UN "ÉTAT TAMPON" ENTRE LA CHINE ET LA CORÉE DU SUD
Bref, un scénario minutieusement réglé pour consacrer les débuts de l'héritier. Mais au-delà de ces manœuvres tactiques, quid de l'avenir du régime ? Le scénario le plus catastrophiste offert aux diplomates américains émane d'un vice-ministre sud-coréen. En février 2010 à Séoul, ce dernier confie à ses interlocuteurs : "La Corée du Nord s'est déjà effondrée économiquement. Elle s'effondrera politiquement deux ou trois ans après la mort de Kim Jong-il."
Seul soutien extérieur du régime, Pékin "ne pourra l'empêcher", souligne le même vice-ministre. Les Chinois font évidemment passer le message inverse. "Les experts américains ne devraient pas présumer que la Corée du Nord s'effondrera après la mort de Kim Jong-il" met en garde l'officiel chinois rencontré à Pékin en juin 2009.

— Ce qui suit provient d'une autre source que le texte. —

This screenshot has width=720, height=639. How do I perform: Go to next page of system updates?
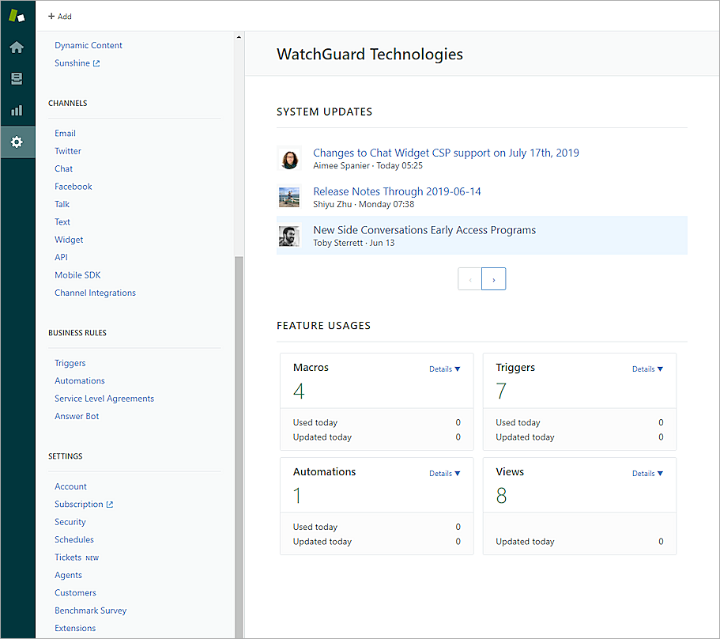pyautogui.click(x=494, y=279)

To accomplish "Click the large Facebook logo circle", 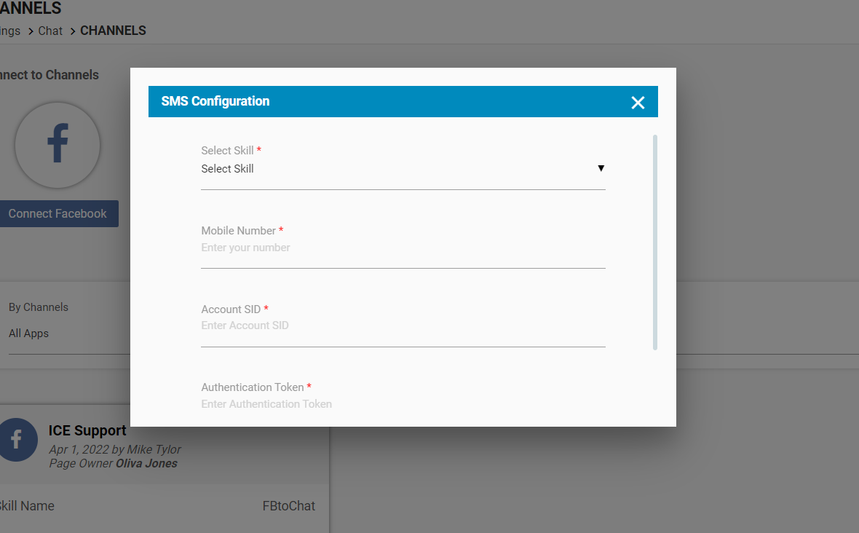I will tap(58, 145).
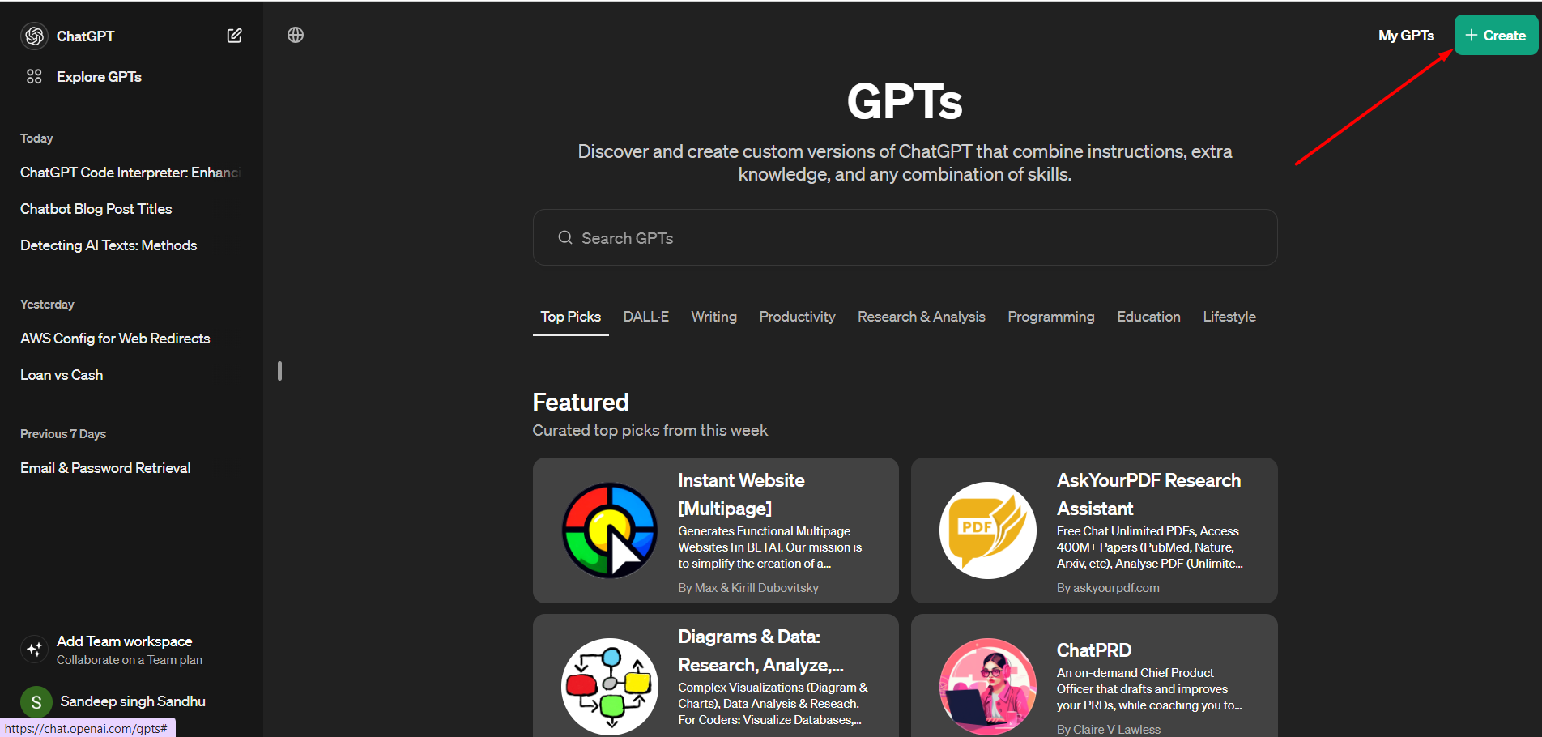
Task: Click the globe icon near the top
Action: coord(296,35)
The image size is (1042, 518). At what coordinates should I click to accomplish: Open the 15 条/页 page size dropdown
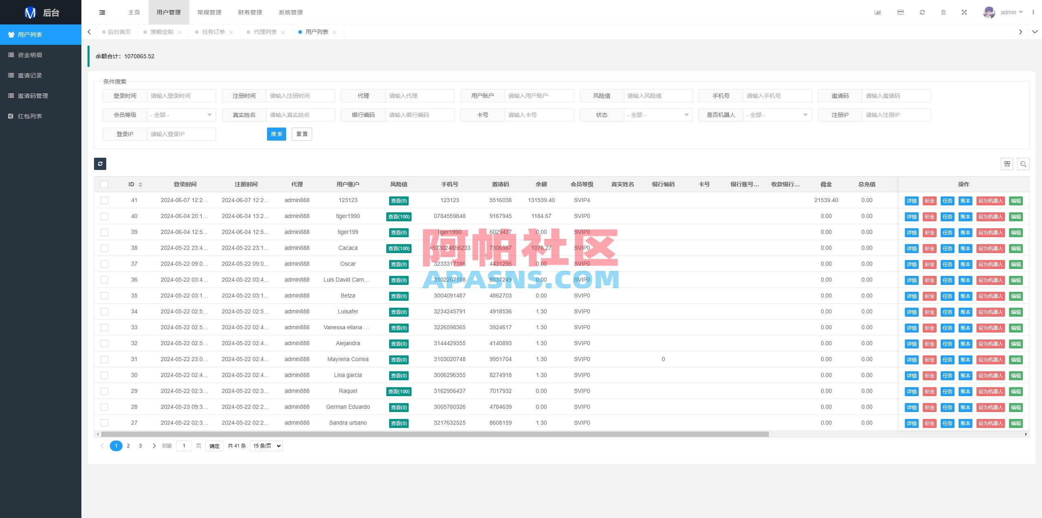point(266,445)
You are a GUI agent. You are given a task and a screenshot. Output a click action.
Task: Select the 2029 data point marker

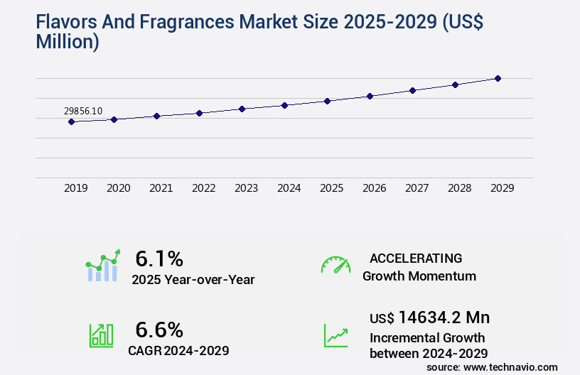[x=498, y=78]
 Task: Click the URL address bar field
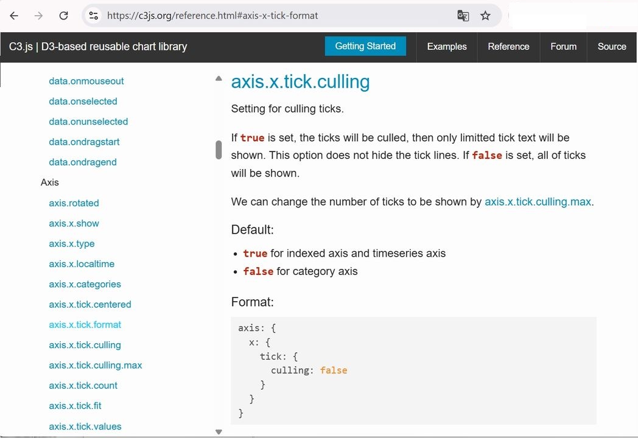(x=274, y=16)
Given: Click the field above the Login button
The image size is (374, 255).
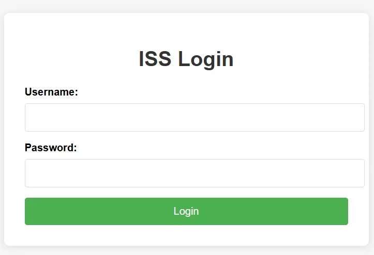Looking at the screenshot, I should [195, 173].
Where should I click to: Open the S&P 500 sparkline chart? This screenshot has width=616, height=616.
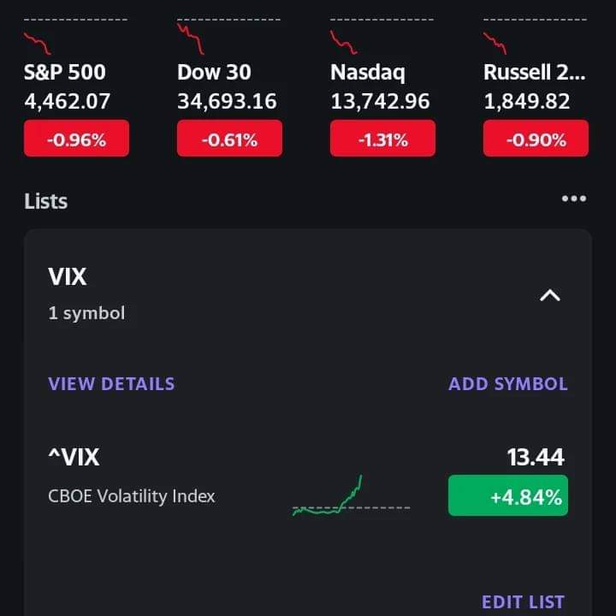75,36
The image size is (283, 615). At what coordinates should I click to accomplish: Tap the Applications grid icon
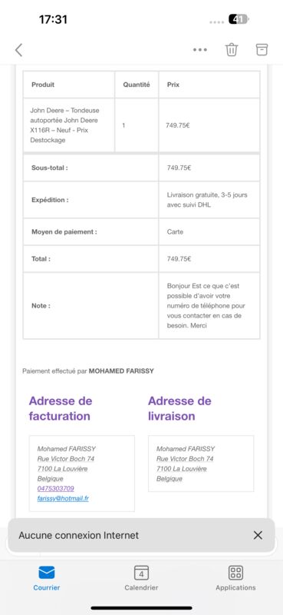[235, 573]
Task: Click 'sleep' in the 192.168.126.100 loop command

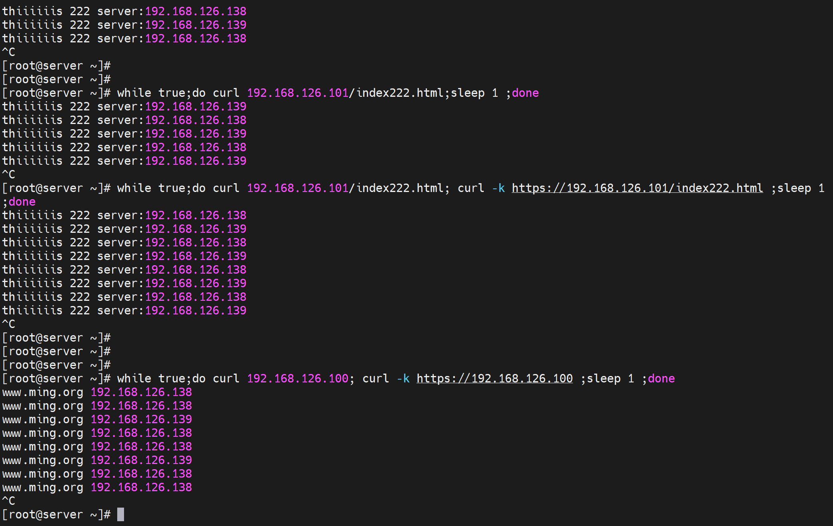Action: pyautogui.click(x=603, y=378)
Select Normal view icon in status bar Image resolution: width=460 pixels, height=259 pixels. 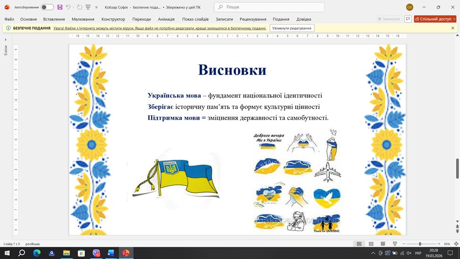(359, 244)
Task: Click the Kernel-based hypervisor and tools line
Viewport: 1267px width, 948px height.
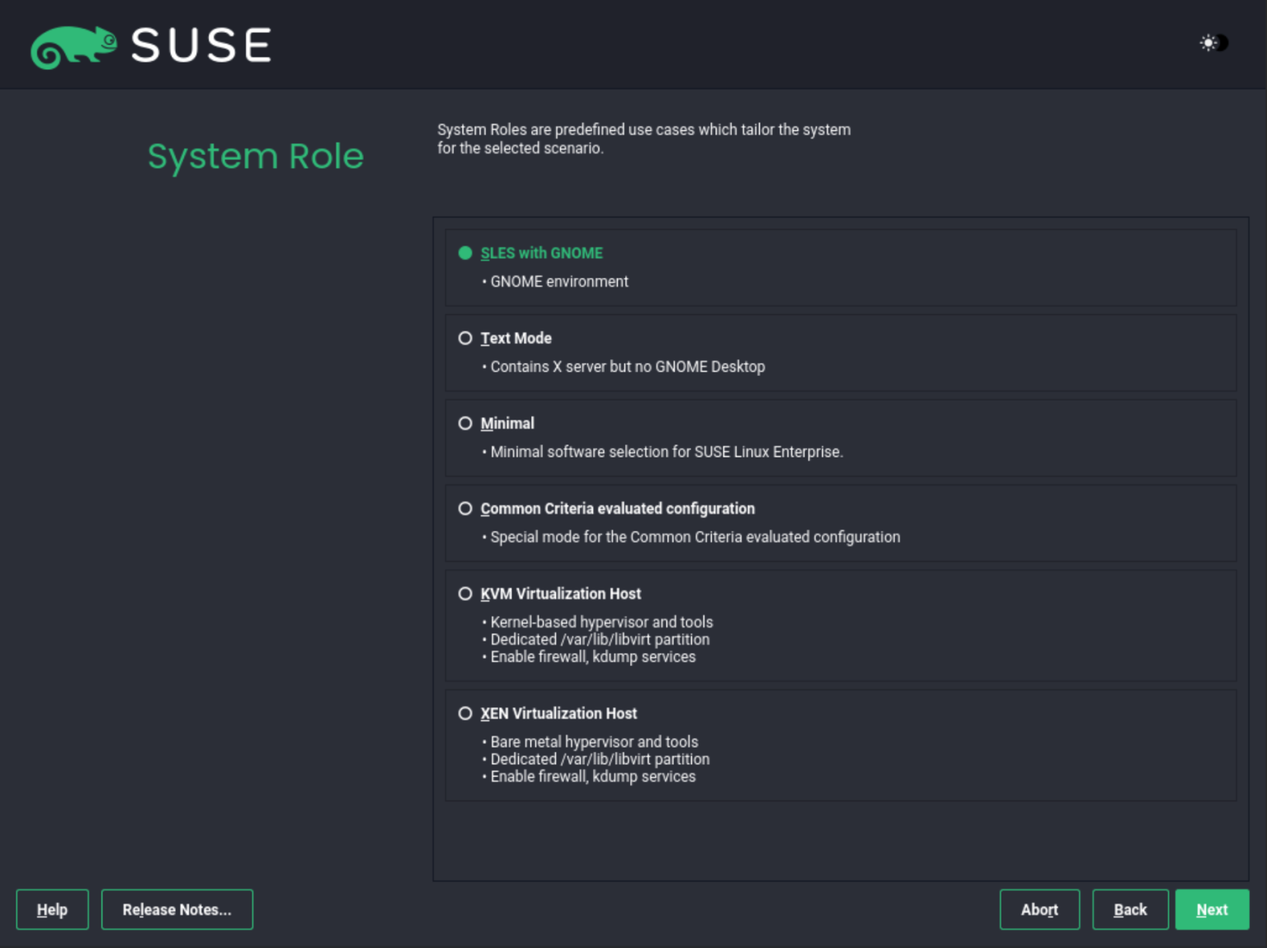Action: (x=601, y=622)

Mais la position chinoise n'est pas aussi monolithique qu'elle en a l'air. Officiellement, l'orthodoxie de Pékin sur l'avenir de la péninsule coréenne est la défense du statu quo qui, à travers l'existence de la Corée du Nord, permet d'installer un "Etat tampon" entre la Chine et la Corée du Sud pro-américaine. Selon le vice-ministre sud-coréen rencontré par la mission américaine de Séoul en février 2010, certains officiels chinois sont toutefois plus ouverts – bien sûr en privé – sur une perspective finale de réunification. Ces responsables chinois, note-t-il, "sont prêts à admettre la nouvelle réalité que la Corée du Nord n'a plus qu'une valeur limitée d''Etat tampon' pour Pékin" et que les deux Etats devraient donc être "réunifiés" sous les couleurs du Sud.
La Chine s'y résoudrait, poursuit le vice-ministre sud-coréen citant ses sources chinoises, mais elle ne saurait accepter la présence de troupes américaines au nord de l'actuelle frontière. En outre, la nouvelle Corée réunifiée ne devra manifester en aucune manière d' "hostilité " à l'égard de la Chine. La révélation de cette école de pensée au sein de la diplomatie chinoise montre que Pékin dispose déjà d'un plan B au cas où son fidèle allié du Nord viendrait à disparaître.